**Text:**
--
Signed: Shunbaisai Hokuei ga
Publisher: Kinkadō Konishi (Marks 242 - seal 24-088)

Related links: Lyon (complete tetraptych);Metropolitan Museum of Art; Hankyu Culture Foundation; Adachi Museum of Art - all four panels;

Physical description:

This is the second panel from a tetraptych.

An acclaimed masterpiece of Osaka printmaking, its detailed landscape setting provides a grand panoramic of the kabuki play, Shibau suikoden Hyakuhachinin no uchi (108 Heroes of the Theatre Suikoden), performed in the 11th month of 1835 in Osaka. In this pristine example is Nakamura Utaemon III (1778-1838) as Ju-unryū Kōsonshō.

Tales of the Chinese legendary “Suikoden” (water margin) outlaws and their adventures were easily adapted to exciting dramas for the kabuki stage. In this color woodcut Hokuei captured a particular performance, but other print artists (such as Kuniyoshi in this exhibition) simply illustrated the well-known stories from their own imaginations.


Illustrated in 1) Ikeda Bunko, Kamigata yakusha-e shūsei (Collected Kamigata Actor Prints), vol. 2, Osaka, 1998, No. 341.

2) The full composition in color in Masterpieces of Japanese Prints: The European Collections - Ukiyo-e from the Victoria and Albert Museum II, Kodansha International, 1991, pp. 130-31.

In color in 3) in 原色浮世絵大百科事典 (Genshoku Ukiyoe Daihyakka Jiten), vol. 9, pp. 124-125.
--
**Information supplied:**
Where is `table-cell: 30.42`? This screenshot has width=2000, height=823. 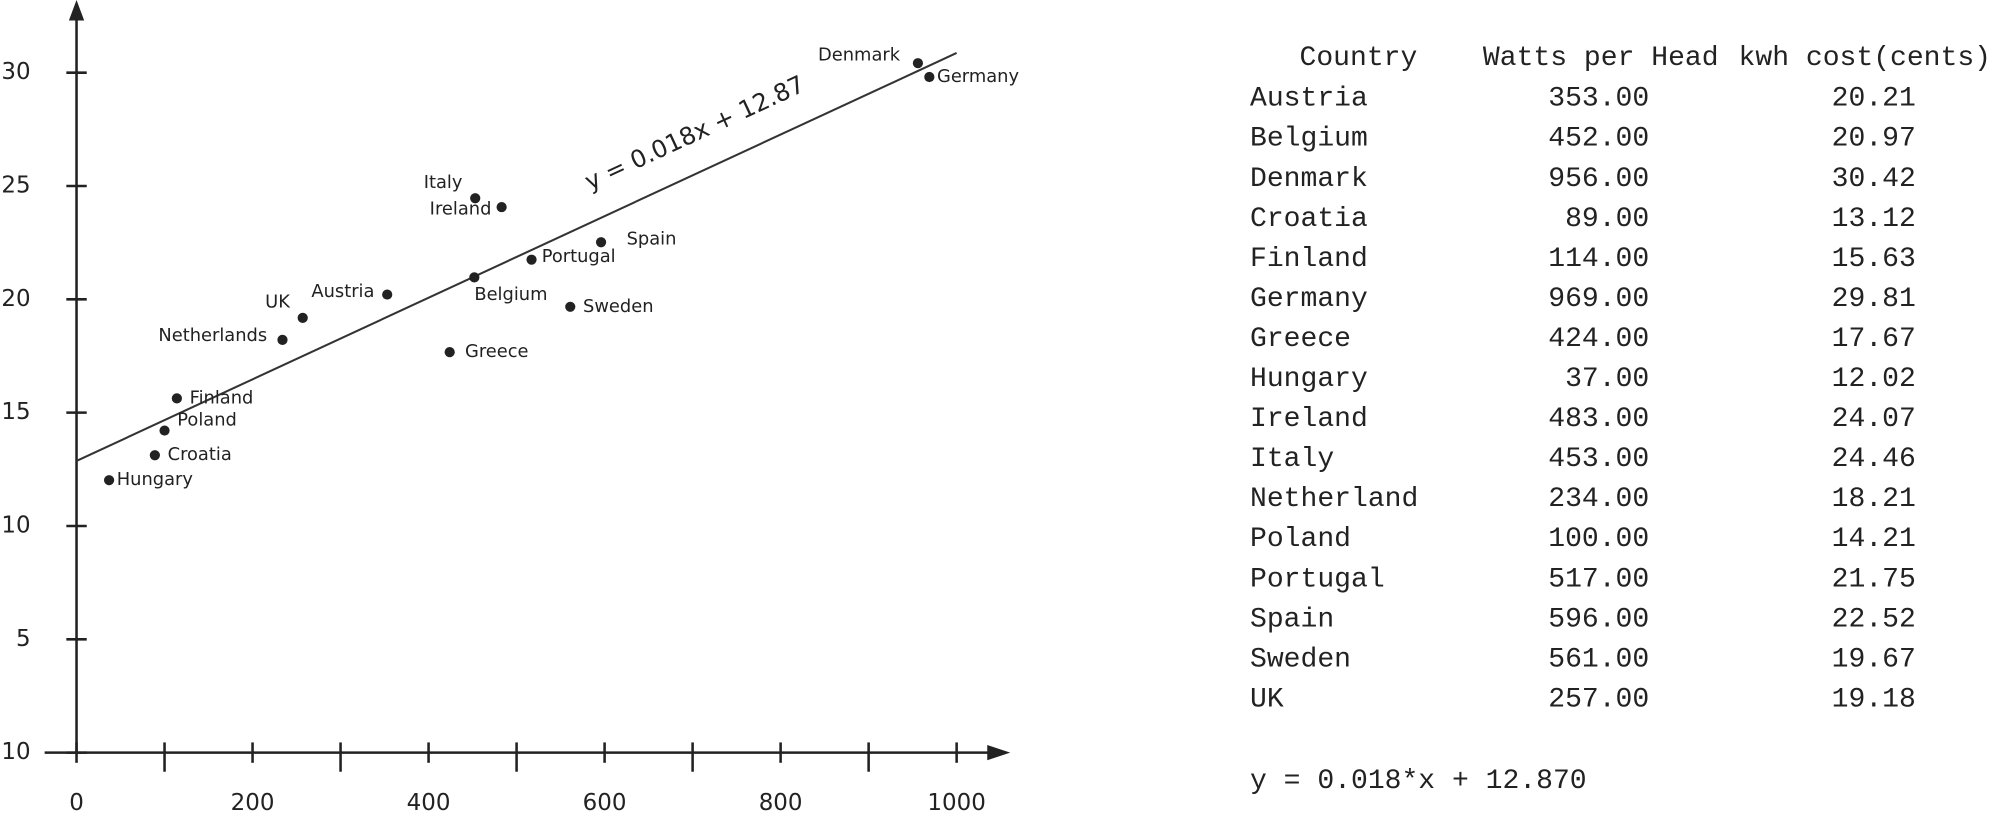 table-cell: 30.42 is located at coordinates (1874, 180).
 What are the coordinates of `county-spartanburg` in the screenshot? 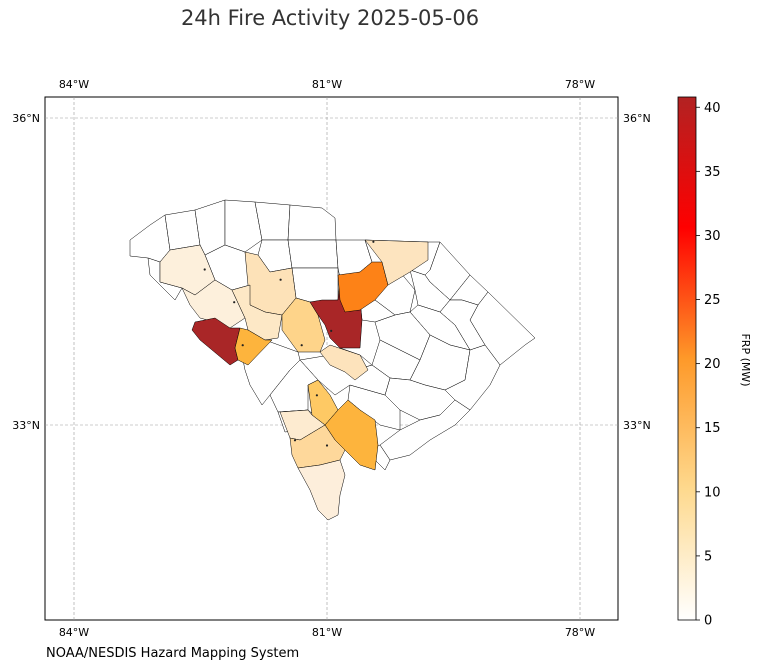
--
**Task list:**
1. Retype word for word the part of the print description that opens with the words containing "An acclaimed masterpiece" and closes with "as Ju-unryū Kōsonshō.".
2. Write a continuation of the print description, starting after its last sentence.
The listing is separate material and has nothing to do with the print description.

**Answers in order:**
1.
An acclaimed masterpiece of Osaka printmaking, its detailed landscape setting provides a grand panoramic of the kabuki play, Shibau suikoden Hyakuhachinin no uchi (108 Heroes of the Theatre Suikoden), performed in the 11th month of 1835 in Osaka. In this pristine example is Nakamura Utaemon III (1778-1838) as Ju-unryū Kōsonshō.

2.
4) In a two page color fold-out in The Theatrical World of Osaka Prints by Roger Keyes and Keiko Mizushima, Philadelphia Museum of Art, text on page 146, 1973.

5) In color in Ukiyo-e to Shin hanga: The Art of Japanese Woodblock Prints, Mallard Press, 1990, p. 182.

6) In color in Ukiyo-e Masterpieces in European Collection 5: Victoria and Albert Museum II, Kodansha, 1989, #153.

7) In a large color reproduction over two page in Japanese Prints by Catherine David, 2010, Éditions Place des Victoires, p. 294-95. [The full four panels.]


The Sword, the Dragon and Water

Willem van Gulik in his book Irezumi wrote extensively about this subject.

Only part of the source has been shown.